北区の帰宅部の意訳

映画の感想を書きます(希望)

映画『それでも夜は明ける』の感想

俺の奴隷がこんなに可愛いわけがない

 アカデミー賞の覇者であります。受賞しなかったら観てなかったかな。どう考えても好みのタイプではないのが明らかでしたので。
 キャストは魅力的だけど、監督の前作『SHAME』がいまいちハマらなかったんですよねぇ。ワタクシの読解力の問題なんでしょうけど、よくわからなかったんですよ。時間軸がさりげなくグチャグチャで。いや、マイケル ファスベンダーとキャリー マリガンの全裸はサイコーだったから観てよかったんですけど。

  • あらすじ
    • 自由黒人「奴隷になってしまった‥‥」
    • ブラピ「助けてあげるよ」イケメンスマイル

 観る前からわかってたんですが、奴隷虐待描写がなかなかにショッキングでした。直接的に「痛そう」という描写もそうですが、主人公の精神が削れていくようなシーンが結構キツかったです。
 主人公が首吊られるシーンで、背景で子供たちが遊んでたのが一番「うわぁ‥‥」となりました。奴隷が虐待されてるのが当たり前な風景なんですよね。子供なので差別意識があるワケじゃないので、制度の深刻さが如実に出てたんじゃないですかね。

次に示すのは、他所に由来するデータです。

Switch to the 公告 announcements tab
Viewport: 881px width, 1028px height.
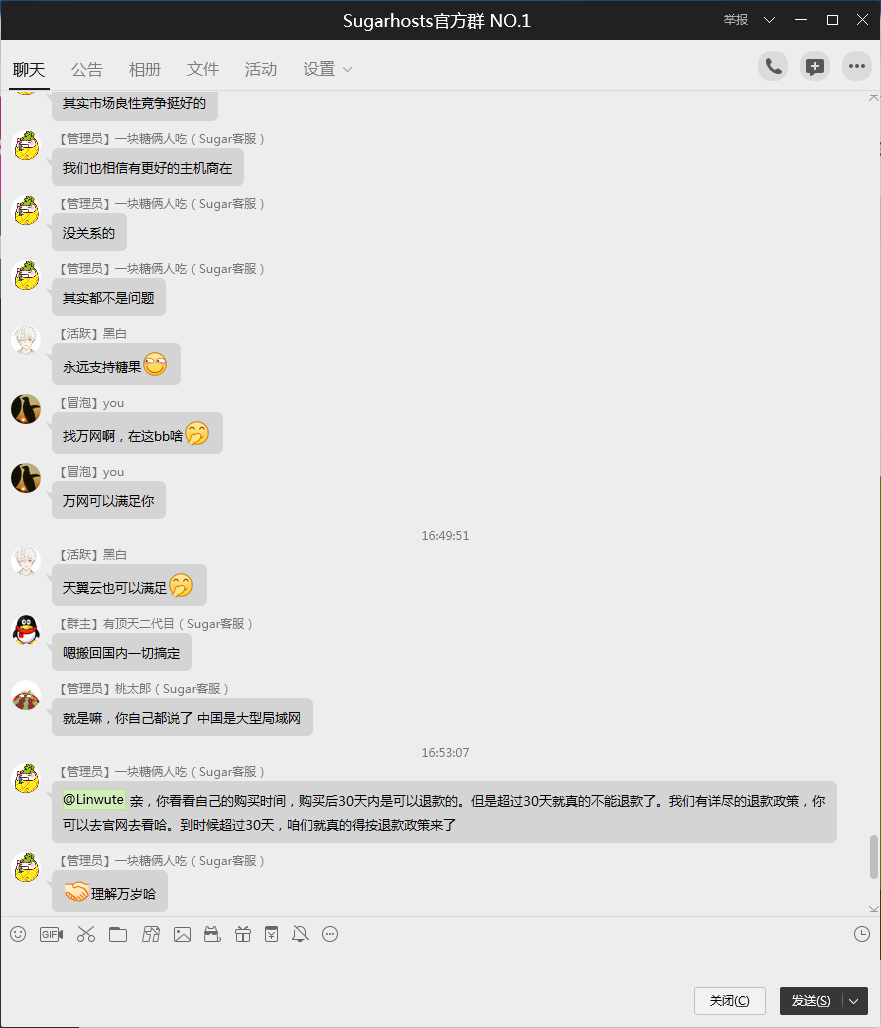click(87, 69)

 これも制度の問題って話と繋がるんですけど、白人の扱いもおもしろかったです。本作を観終わっても「黒人は生きろ 白人は死ね!」みたいな安易な感じにはならないんですよね。白人の中にもいろんな人はいるし、そもそも主人公を助けてくれたは白人ですし。
 んで、特におもしろかった白人がマイケル ファスベンダーでして。奴隷虐待の権化みたいな人間なんだけど、驚くことにとある奴隷に恋愛感情のようなものを抱いてるんですよね。彼女のことを「女王」と呼んでいて、最初この呼び方はただの嫌みだと思ったんですが、途中からはそれだけでもないのかな、と思うようになりました。彼女を含め奴隷のことは徹底的に虐待するけど、それだけじゃない感情が芽生えていて、それが自分の中でも整理が付かず精神が分裂しているような印象。困ったことに、コイツの嫁が奴隷に対して嫉妬し出すからさらにこじれるんですね。奴隷にホレてることを嫁に指摘されて、さらに追いつめられていって整理の付かない感情が暴走していく感じ。
 こう書いてると、「白人もまた被害者なのよ‥‥」みたいな感じになりますけど、実際は全然違うんですよね。「アイツに復讐しないまま映画終わっちゃうのかよ!!」って思ったくらいですので。90%は心底憎たらしいのです。ここらへんの一言では済ませられない複雑なキャラクターはおもしろかったですね。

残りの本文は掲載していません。